> [DOCUMENT]

4.3.4 RQ2.4: After the decision was made, were quality attributes satisfied?

We asked participants whether they validated the mentioned QA, and how (we obtained 42 responses to this question). We classified the responses in three evaluation methods. These evaluation methods emerged during data analysis (inter-rater agreement based on Cohen’s kappa: 0.711, p < 0.001):

  • Testing Executing the system using different test cases (depending on the QA), for example, stress testing to validate reliability. Here, we refer explicitly to tests that are planned and executed during system development.

  • Measuring Collection of measures that result from applying several metrics (depending on the QA), for example, measuring the response time to validate the performance. We refer explicitly to monitoring activities done once the system is deployed.

> [DATA ENTRIES]

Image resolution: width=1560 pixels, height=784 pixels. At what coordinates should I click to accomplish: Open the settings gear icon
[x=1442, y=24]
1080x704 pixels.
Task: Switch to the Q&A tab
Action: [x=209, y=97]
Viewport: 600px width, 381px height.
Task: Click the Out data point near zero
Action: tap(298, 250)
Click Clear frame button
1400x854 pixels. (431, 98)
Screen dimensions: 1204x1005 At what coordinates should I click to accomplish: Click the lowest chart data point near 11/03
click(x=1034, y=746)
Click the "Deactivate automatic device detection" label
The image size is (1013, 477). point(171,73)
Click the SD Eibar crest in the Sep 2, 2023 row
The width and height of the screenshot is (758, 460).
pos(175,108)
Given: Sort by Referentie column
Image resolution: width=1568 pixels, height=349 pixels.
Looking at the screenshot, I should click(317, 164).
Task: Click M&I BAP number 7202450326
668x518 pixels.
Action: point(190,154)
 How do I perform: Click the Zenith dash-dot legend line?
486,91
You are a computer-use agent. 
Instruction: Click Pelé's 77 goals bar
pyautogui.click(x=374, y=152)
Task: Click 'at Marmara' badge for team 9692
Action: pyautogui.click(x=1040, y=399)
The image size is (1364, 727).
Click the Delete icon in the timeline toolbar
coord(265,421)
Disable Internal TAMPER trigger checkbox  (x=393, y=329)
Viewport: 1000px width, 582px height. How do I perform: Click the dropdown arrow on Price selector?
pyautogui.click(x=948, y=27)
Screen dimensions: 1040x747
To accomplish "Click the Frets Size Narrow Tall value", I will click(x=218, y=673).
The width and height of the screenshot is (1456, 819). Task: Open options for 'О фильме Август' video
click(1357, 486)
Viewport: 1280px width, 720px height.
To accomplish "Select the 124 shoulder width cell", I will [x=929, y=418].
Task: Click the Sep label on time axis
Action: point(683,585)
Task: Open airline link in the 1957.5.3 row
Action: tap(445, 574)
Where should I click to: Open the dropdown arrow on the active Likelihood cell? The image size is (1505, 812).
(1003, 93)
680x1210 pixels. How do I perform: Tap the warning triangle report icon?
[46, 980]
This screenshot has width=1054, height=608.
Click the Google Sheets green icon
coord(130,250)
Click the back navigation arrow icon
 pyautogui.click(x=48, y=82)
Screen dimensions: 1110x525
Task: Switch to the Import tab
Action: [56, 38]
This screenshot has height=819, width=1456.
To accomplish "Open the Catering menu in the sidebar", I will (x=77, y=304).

> [TO BE DONE]
(1) In the quality attributes text, how many responses did the researchers get when they asked participants whether and how they validated the quality attributes?
(2) Using the quality attributes text, explain why measuring response time is given as an example of the measuring method.
(3) Pick up the quality attributes text after its last sentence and keep writing.
The listing has nothing to do with the quality attributes text.

> [EXPECTED RESPONSES]
(1) 42 responses.

(2) The measuring method collects measures from applying metrics that depend on the quality attribute, and it refers to monitoring done once the system is deployed. Measuring response time is one such measure, used to validate performance.

(3)
  • Observation Gathering feedback obtained from the users of the software product. The feedback could come from a beta testing phase or from the final customer. The difference with monitoring is that this method is not done automatically and is normally triggered by the unsatisfied users (e.g., a report of the issues detected in the system to validate quality in use).

Figure 10 shows how Testing was the favorite option. In most cases, one of the three evaluation methods was used (83.3 %), just 16.7 % of the responses indicated that no evaluation was performed. Also, we found that 50 % of participants that did not document the decisions were participants that did not perform evaluation. Interestingly, 84.7 % of participants that documented the decisions also performed some kind of evaluation (Fisher’s exact test: p = 0.083). This is an indicator that documentation implies that more systematic and structured development approaches are in place, which also include more thorough evaluation.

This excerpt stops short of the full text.